I just wanted to give an update. Things are rarely as simple or cut and dried as we would like, and certainly to locate someone 65 years later may not be easy. I will continue to look for Ruth and/or any of her relatives or descendants, or any relatives of Heinz.

The Name on the Postcard was Heinz


And the story continues … 

I emailed back and forth with a very helpful researcher from Westerbork, who couldn’t find any record of a Henry Wertheim … so I sent a copy of the postcard, and it turns out that the first name on the card is actually Heinz.

They were able to tell me that Heinz Wertheim was a shoemaker apprentice who was born on June 26th, 1921 in Bremke, Germany. He married a Dutch girl named, Ruth Sara*, and they lived in the Netherlands and were sent together to Westerbork. They were so young. He would have been 22 and and she just 21.

In Westerbork, on May 6, 1943, they had a baby and named him Paul Freidrich.

The baby died six weeks later.

I just noticed that the postcard was written on May 5th 1943, the day before the baby was born, and postmarked May 8th, two days after. Perhaps they got money from someone outside Westerbork because they were expecting a baby (the postcard said, “Many thanks for the money you sent.”) … and I imagine Heinz wrote the card on the 5th, then was busy with the new baby and didn’t get a chance to mail the card until the 8th.

Shortly after the baby died, on September 14, 1943, Heinz and Ruth were sent together to Auschwitz.

Heinz died at Monowitz, which was a labor camp at Auschwitz, on December 12, 1944, after surviving there for more than a year.
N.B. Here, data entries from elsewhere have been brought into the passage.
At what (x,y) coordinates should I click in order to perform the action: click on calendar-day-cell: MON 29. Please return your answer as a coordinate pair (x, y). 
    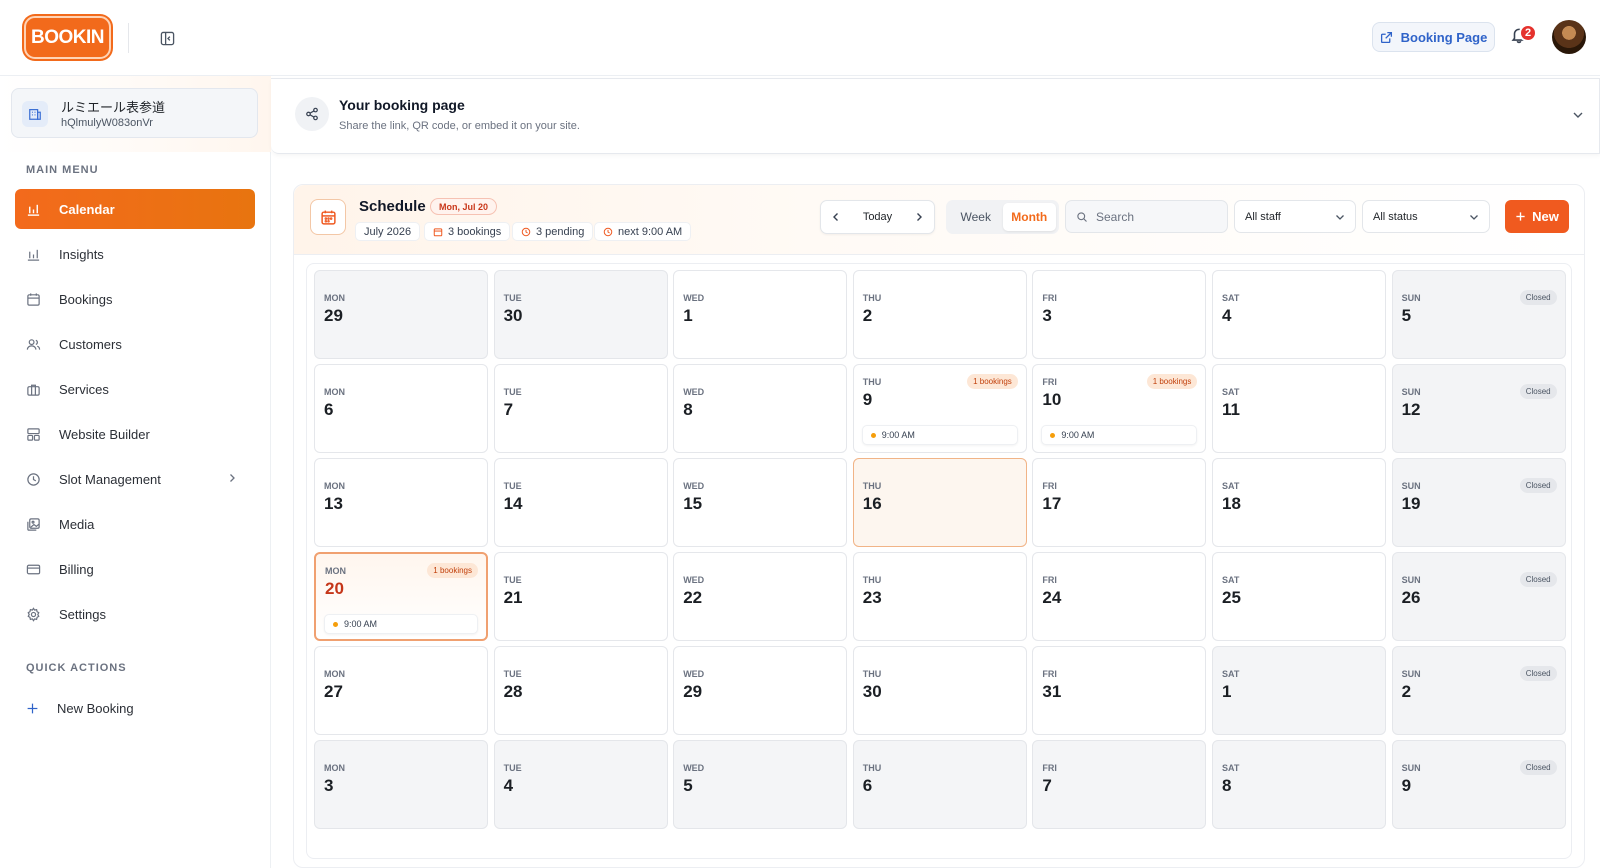
    Looking at the image, I should click on (401, 314).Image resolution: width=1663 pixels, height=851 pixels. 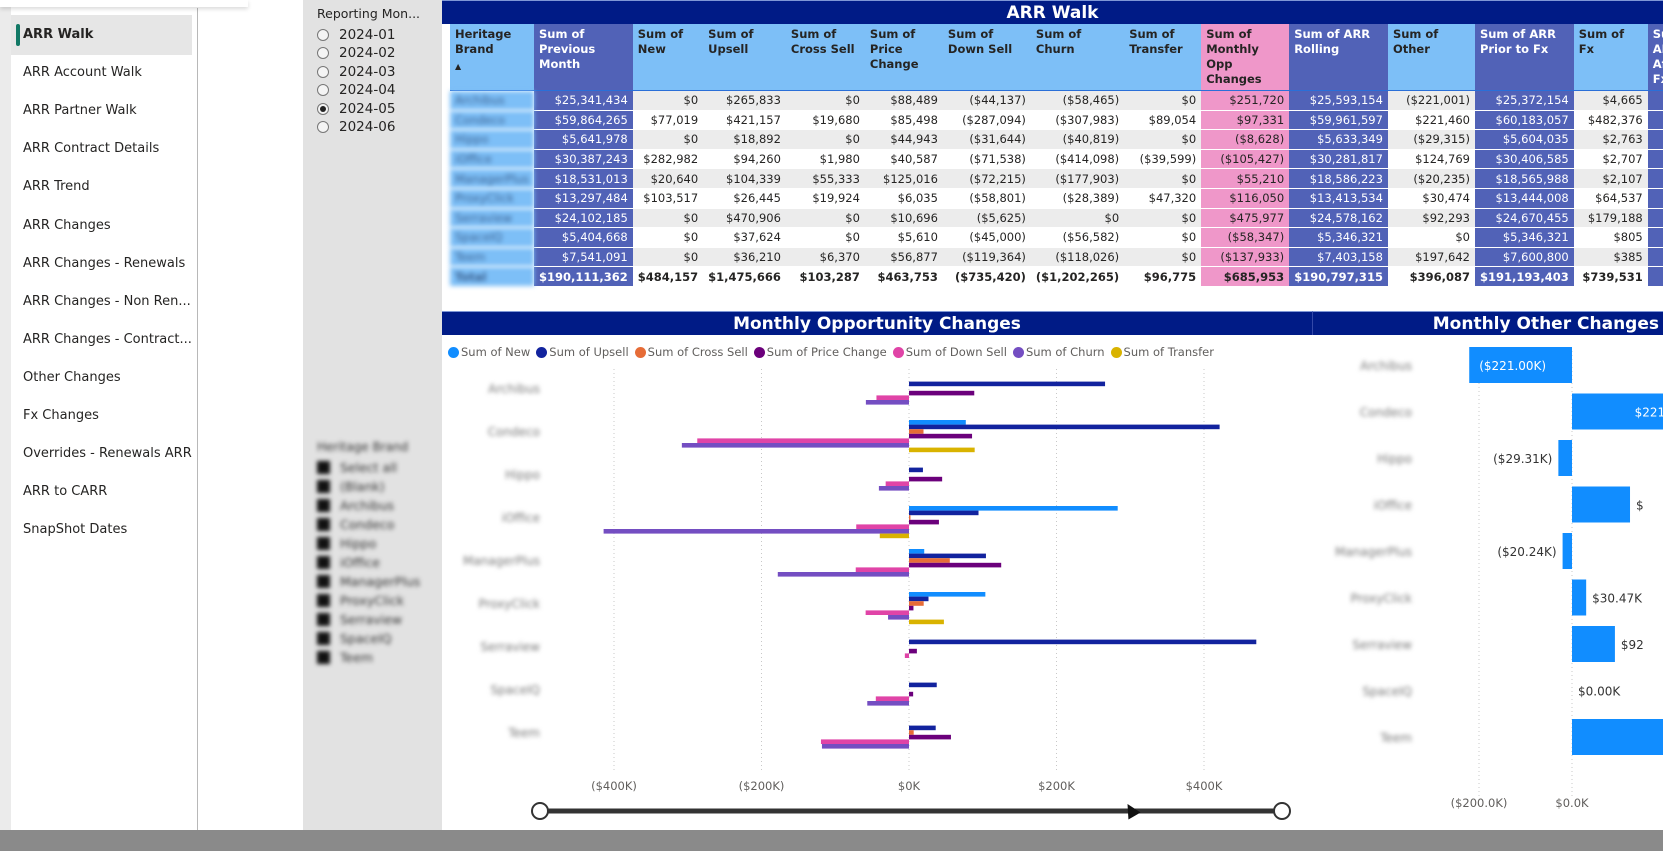 I want to click on legend-item: Sum of Cross Sell, so click(x=691, y=352).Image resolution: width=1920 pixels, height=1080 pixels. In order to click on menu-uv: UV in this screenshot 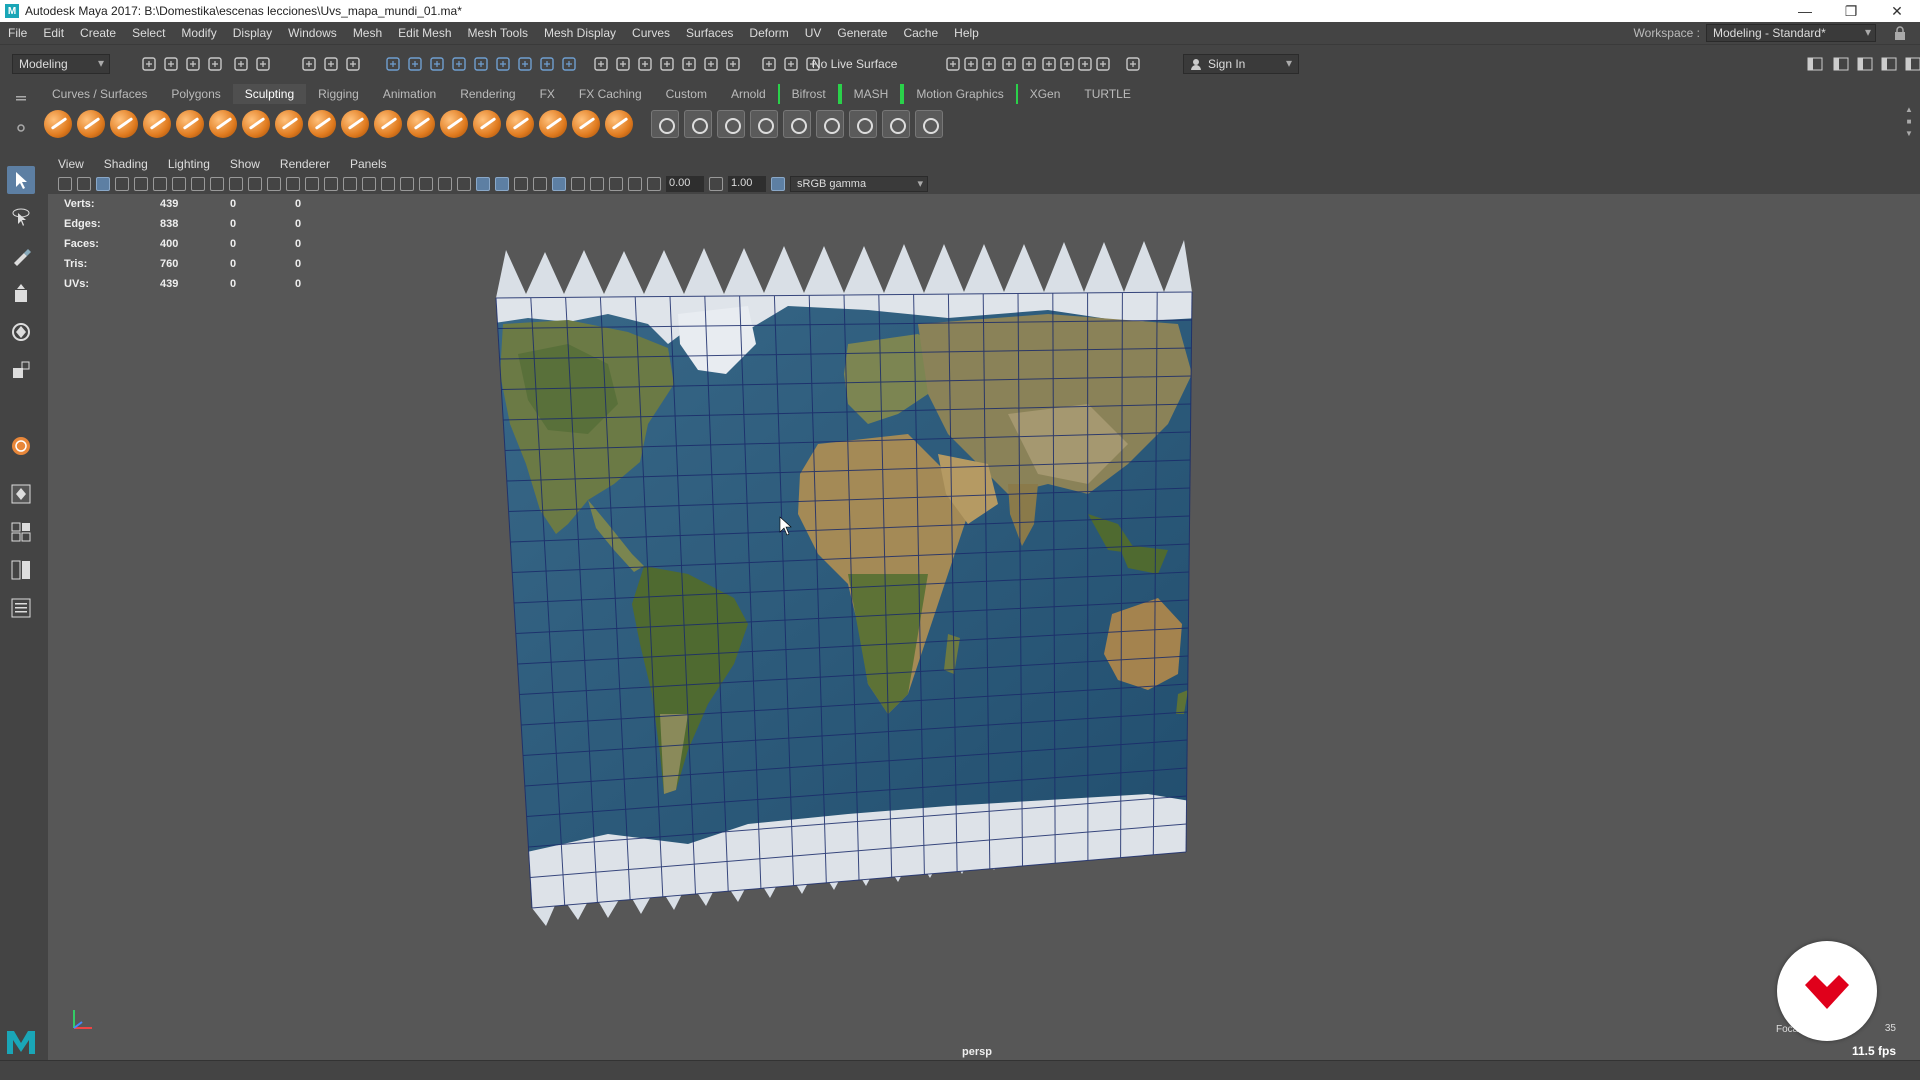, I will do `click(814, 33)`. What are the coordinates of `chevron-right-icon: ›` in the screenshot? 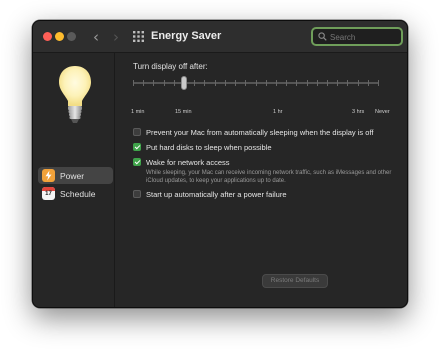 It's located at (116, 37).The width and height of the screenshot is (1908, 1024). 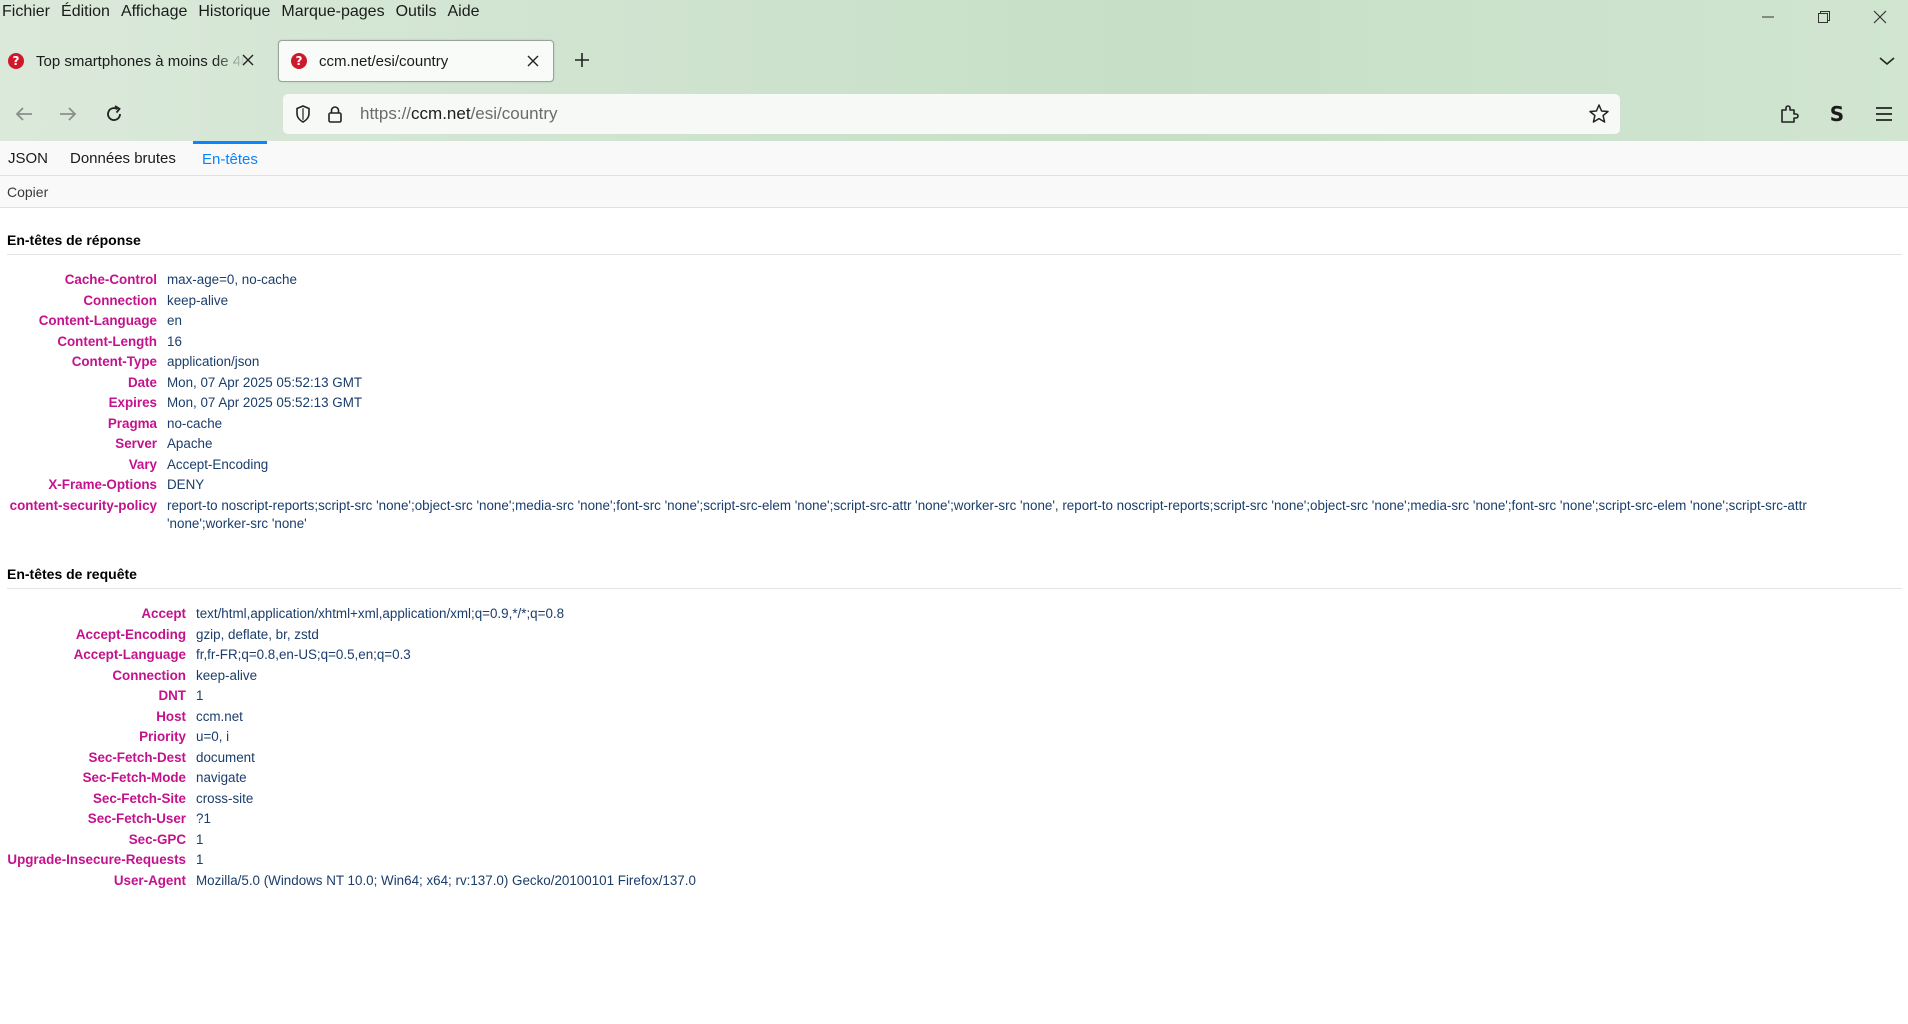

He was 23. His wife, Ruth, survived Auschwitz and was sent to Ravensbruck and then Malchow, a subcamp of Ravensbruck. She survived the death marches from Ravensbruck before being liberated in Neustadt.

A Postcard from Henry


*This is a story that started, for me, several years ago when I bought this postcard. I’d like to share how it’s unfolded up to today … This is how it begins.

“I have a suitcase full of these cards,” the dealer said.

I bought it from an antiques dealer. It was a barely faded postcard, addressed from a man named Henry to Herbert Hirsh. 
It had been sent on May 8, 1943 from Westerbork, a transit camp for Jews and others during World War II. Anne Frank and her family went through Westerbork on their way to Auschwitz. 
All told, 107,000 people left Westerbork on trains destined for Auschwitz-Birkenau, Sobibór, Bergen-Belsen and Theresienstadt
5,200 of them survived.

“Many thanks for the money you sent.” ~ Henry Werth
I’ve contacted Westerbork for information on Henry, to see what happened to him … and, perhaps, discover who he was.